Quando o trauma é absorvido dessa maneira, pode ter um impacto ainda mais grave no senso de identidade emergente de uma pessoa . Eles acreditam que são "ruins" de alguma forma que assumem todo tipo de conotação ao longo de suas vidas. Além disso, as pessoas podem ser subconscientemente compelidas a recriar seu passado a serviço de manter esse velho senso de identidade. Eles podem buscar dinâmicas e relacionamentos que os deixem sentir da mesma maneira terrível sobre si mesmos. É por isso que uma das coisas mais poderosas que uma pessoa pode fazer é reconhecer as definições negativas que assumiu como resultado de seu trauma. Uma pessoa deve aceitar que essas definições foram baseadas em coisas que estavam fora de seu controle e não têm nada a ver com quem realmente são. Em outras palavras, não é realmente culpa deles
Como adultos, qualquer pessoa pode fazer uma escolha a qualquer momento sobre como eles querem ser. Eles podem desafiar definições antigas de si mesmas, identificando-as como falsas e baseadas em circunstâncias que não estavam sob seu controle. Parte disso significa reconhecer que NÃO foi culpa deles que eles foram feridos, negligenciados, abusados ou projetados. NÃO foi culpa deles que eles vieram de certas defesas e certas características. Quando uma pessoa abraça essa realidade, ela pode começar a se separar e se diferenciar. das sobreposições de seu passado.
Reconhecer que você sentiu sua dor de maneira honesta e inocente pode ser libertador e o começo da cura. "O paradoxo do trauma é que ele tem o poder de destruir e o poder de transformar e ressuscitar", disse Levine. Quando alguém sente toda a dor do seu passado e é capaz de entendê-lo, pode resolver seu trauma e alterar seu caminho para o futuro. Eles podem reivindicar a força e a coragem de serem eles mesmos, quem quer que sejam sem suas defesas e quaisquer encargos pesados que lhes foram dados pelo passado.

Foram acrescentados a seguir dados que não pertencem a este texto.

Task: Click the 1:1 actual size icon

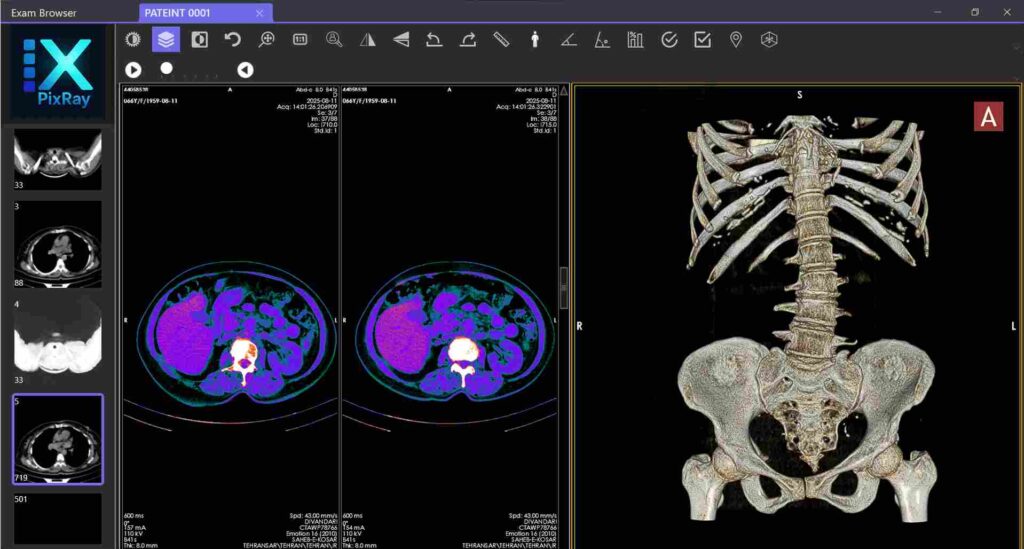Action: pos(300,40)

Sociólogo Brené Brown escreveu sabiamente: “De todas as coisas que o trauma tira de nós, o pior é nossa disposição, ou mesmo nossa capacidade, de ser vulnerável. Há uma recuperação que tem que acontecer. ”A vulnerabilidade é“ ter coragem de aparecer e ser vista ”, escreveu Brown. Nada é mais vulnerável do que ser você mesmo e viver sua vida em seus próprios termos. No final de Good Will Hunting , você vê o personagem principal partir para a Califórnia em busca de uma vida e amor que refletem quem ele realmente era e o que ele realmente queria - um destino que ele teria negado a si mesmo se não tivesse descoberto algo sobre sua vida. trauma precoce. Qualquer pessoa que sofreu deve ter certeza de que você tem coragem, força e vulnerabilidade para transformar, ressuscitar e se recuperar. Não é sua culpa, mas é seu destino.